Reader Directives

The suffixes shown are prefixed by the current <ReaderKeyword> in a mapping file. By default, the <ReaderKeyword> for the CSV reader is CSV.

DATASET

Required/Optional: Required

This is the name of a folder containing one or more CSV files, or the name of a single CSV file. The default extension for CSV files is .csv.

Example:

CSV_DATASET /usr/data/csv/input

Workbench Parameter: Source Comma Separated Value (CSV) File(s)

GROUP_BY_DATASET

When the value is set to No, the only feature type this reader will use is the reader type name.

When the value is set to Yes, the feature type of each dataset is the filename (without the path or the extension) of the dataset.

Required/Optional

Required

Values

YES | NO (default)

Mapping File Syntax

GROUP_BY_DATASET “Yes”

Workbench Parameter

Feature Type Name(s)

DEF

Required/Optional

Required

Each CSV file must be defined before it can be read. The definition contains the file’s base name without any of the extensions, followed by the names and types of the attributes. There may be many DEF lines, one for each file to be read. If this is not specified, then all defined CSV files in the folder are read.

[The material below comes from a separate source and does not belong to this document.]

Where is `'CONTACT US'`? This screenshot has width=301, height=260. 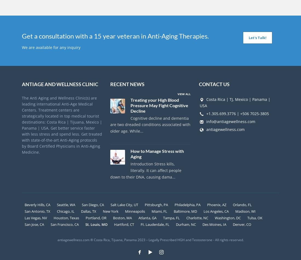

The syntax of a CSV DEF line is:

<ReaderKeyword>_DEF <baseName>	\
	[<attrName> <attrType>]+

The following table shows the attribute types supported.

Field Type

Description

char(<width>)

Character fields store fixed length strings. The width parameter controls the maximum number of characters that can be stored by the field. No padding is required for strings shorter than this width.

date

Date fields store date as character string with the format YYYYMMDD.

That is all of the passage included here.